**EXERCISE DESCRIPTION:** Among the lines below, keep only those from the one containing "CHICAGO (186, 1470)" through the one containing "CURVE (184, 1495)", and reproduce them exactly.

[DATA FOR THE TASK Boundary: Start]

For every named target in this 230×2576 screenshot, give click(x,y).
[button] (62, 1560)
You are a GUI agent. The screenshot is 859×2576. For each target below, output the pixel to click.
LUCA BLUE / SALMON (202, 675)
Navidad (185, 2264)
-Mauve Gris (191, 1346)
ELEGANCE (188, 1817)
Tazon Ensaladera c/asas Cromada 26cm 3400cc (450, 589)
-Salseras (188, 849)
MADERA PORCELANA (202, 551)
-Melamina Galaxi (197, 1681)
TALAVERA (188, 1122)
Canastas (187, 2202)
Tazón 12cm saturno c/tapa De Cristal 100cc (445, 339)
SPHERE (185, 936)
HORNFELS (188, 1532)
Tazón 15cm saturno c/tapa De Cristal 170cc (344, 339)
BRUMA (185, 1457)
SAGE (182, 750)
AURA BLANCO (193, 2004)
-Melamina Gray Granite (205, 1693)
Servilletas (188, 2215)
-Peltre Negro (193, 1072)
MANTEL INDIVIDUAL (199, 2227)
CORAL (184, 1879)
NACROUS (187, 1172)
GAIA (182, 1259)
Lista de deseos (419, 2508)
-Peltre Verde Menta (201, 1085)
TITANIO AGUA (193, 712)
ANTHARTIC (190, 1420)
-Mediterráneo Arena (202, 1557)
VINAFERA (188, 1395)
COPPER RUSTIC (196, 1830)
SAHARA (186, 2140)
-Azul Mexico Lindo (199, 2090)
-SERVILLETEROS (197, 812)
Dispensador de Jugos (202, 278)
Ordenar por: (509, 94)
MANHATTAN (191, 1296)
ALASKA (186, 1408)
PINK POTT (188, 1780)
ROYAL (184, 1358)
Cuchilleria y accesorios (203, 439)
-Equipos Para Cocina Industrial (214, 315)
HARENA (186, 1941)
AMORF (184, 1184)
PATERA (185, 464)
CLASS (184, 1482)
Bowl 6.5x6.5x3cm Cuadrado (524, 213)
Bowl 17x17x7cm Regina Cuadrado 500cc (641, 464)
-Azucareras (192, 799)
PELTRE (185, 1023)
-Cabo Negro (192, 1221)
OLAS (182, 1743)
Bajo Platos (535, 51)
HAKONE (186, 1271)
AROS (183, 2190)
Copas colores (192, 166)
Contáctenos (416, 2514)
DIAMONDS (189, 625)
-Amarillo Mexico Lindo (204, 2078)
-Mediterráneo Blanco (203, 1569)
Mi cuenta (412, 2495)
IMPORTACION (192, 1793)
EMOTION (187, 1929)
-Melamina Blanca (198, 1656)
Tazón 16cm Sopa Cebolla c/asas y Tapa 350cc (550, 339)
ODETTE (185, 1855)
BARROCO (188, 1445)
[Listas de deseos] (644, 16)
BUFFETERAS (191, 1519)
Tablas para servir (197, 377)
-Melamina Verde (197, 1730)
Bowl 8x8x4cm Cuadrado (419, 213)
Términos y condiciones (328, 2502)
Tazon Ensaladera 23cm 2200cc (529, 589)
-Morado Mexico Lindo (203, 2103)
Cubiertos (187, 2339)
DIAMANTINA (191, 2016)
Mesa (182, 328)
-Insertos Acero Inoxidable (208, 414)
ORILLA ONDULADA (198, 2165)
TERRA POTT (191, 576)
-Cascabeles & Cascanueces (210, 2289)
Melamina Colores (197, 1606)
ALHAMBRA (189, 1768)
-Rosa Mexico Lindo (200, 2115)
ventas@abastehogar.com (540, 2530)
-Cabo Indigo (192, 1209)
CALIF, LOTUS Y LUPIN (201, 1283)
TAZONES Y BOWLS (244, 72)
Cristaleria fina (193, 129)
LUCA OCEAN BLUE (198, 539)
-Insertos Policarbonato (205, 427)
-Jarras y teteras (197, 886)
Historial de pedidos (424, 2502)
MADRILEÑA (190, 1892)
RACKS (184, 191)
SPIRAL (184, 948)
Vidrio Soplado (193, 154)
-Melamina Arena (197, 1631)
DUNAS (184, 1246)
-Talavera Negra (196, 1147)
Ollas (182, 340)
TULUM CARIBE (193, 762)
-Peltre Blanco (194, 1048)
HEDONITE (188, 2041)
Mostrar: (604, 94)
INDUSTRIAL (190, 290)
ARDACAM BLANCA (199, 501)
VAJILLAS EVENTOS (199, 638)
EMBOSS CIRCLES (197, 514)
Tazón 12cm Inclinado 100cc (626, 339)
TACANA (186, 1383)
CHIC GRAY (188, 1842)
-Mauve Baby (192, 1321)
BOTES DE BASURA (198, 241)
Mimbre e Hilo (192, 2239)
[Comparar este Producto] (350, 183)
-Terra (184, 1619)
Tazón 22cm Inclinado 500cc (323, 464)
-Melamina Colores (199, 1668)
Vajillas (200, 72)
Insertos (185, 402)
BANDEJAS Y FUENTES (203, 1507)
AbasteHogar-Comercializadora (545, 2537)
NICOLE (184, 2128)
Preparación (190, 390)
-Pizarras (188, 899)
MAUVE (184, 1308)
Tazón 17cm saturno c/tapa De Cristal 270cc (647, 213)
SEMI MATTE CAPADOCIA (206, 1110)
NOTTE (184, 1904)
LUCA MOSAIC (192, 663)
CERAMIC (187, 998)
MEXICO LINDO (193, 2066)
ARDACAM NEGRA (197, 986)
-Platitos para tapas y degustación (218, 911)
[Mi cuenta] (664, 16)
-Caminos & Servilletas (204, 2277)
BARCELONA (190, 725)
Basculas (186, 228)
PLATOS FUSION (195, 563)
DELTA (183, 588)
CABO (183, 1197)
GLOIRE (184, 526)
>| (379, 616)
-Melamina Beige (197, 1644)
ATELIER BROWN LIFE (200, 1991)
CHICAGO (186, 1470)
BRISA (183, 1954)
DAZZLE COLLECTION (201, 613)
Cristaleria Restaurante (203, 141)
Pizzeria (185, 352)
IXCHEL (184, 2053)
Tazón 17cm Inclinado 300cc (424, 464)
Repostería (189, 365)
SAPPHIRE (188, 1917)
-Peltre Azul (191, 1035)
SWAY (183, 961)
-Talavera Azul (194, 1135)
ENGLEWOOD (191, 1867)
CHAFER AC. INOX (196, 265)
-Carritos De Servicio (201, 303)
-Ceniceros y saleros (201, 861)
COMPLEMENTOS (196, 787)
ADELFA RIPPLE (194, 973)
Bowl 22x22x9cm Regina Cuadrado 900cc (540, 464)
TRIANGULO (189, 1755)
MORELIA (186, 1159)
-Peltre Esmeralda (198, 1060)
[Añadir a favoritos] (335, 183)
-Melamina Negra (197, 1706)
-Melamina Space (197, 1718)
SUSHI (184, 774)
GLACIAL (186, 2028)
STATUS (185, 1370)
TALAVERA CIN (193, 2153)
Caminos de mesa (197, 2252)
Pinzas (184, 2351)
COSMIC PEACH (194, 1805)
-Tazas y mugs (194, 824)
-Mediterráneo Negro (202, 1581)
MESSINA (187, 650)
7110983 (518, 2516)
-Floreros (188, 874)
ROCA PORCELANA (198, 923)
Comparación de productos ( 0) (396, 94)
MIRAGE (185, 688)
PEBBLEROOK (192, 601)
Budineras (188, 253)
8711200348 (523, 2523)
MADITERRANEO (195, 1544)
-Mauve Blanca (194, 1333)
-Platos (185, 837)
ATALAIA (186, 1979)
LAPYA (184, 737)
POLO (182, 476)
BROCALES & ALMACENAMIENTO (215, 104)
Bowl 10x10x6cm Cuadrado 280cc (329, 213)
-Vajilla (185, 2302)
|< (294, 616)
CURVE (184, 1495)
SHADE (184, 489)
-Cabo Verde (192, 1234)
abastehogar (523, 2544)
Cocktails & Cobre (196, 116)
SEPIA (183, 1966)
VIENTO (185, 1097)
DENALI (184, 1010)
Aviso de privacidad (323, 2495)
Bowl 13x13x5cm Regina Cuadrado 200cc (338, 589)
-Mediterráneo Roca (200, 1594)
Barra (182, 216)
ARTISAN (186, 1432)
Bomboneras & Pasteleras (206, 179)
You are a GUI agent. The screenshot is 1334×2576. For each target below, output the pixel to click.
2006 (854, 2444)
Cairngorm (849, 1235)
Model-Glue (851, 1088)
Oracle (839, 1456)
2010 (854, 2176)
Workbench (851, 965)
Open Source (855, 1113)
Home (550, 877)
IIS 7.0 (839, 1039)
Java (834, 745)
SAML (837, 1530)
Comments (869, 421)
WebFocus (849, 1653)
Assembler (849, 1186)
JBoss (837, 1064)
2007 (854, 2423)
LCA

[DATA FOR THE TASK Boundary: End]

**RESULT:**
CHICAGO (186, 1470)
BRISA (183, 1954)
DAZZLE COLLECTION (201, 613)
Cristaleria Restaurante (203, 141)
Pizzeria (185, 352)
IXCHEL (184, 2053)
Tazón 17cm Inclinado 300cc (424, 464)
Repostería (189, 365)
SAPPHIRE (188, 1917)
-Peltre Azul (191, 1035)
SWAY (183, 961)
-Talavera Azul (194, 1135)
ENGLEWOOD (191, 1867)
CHAFER AC. INOX (196, 265)
-Carritos De Servicio (201, 303)
-Ceniceros y saleros (201, 861)
COMPLEMENTOS (196, 787)
ADELFA RIPPLE (194, 973)
Bowl 22x22x9cm Regina Cuadrado 900cc (540, 464)
TRIANGULO (189, 1755)
MORELIA (186, 1159)
-Peltre Esmeralda (198, 1060)
[Añadir a favoritos] (335, 183)
-Melamina Negra (197, 1706)
-Melamina Space (197, 1718)
SUSHI (184, 774)
GLACIAL (186, 2028)
STATUS (185, 1370)
TALAVERA CIN (193, 2153)
Caminos de mesa (197, 2252)
Pinzas (184, 2351)
COSMIC PEACH (194, 1805)
-Tazas y mugs (194, 824)
-Mediterráneo Negro (202, 1581)
MESSINA (187, 650)
7110983 (518, 2516)
-Floreros (188, 874)
ROCA PORCELANA (198, 923)
Comparación de productos ( 0) (396, 94)
MIRAGE (185, 688)
PEBBLEROOK (192, 601)
Budineras (188, 253)
8711200348 (523, 2523)
MADITERRANEO (195, 1544)
-Mauve Blanca (194, 1333)
-Platos (185, 837)
ATALAIA (186, 1979)
LAPYA (184, 737)
POLO (182, 476)
BROCALES & ALMACENAMIENTO (215, 104)
Bowl 10x10x6cm Cuadrado 280cc (329, 213)
-Vajilla (185, 2302)
|< (294, 616)
CURVE (184, 1495)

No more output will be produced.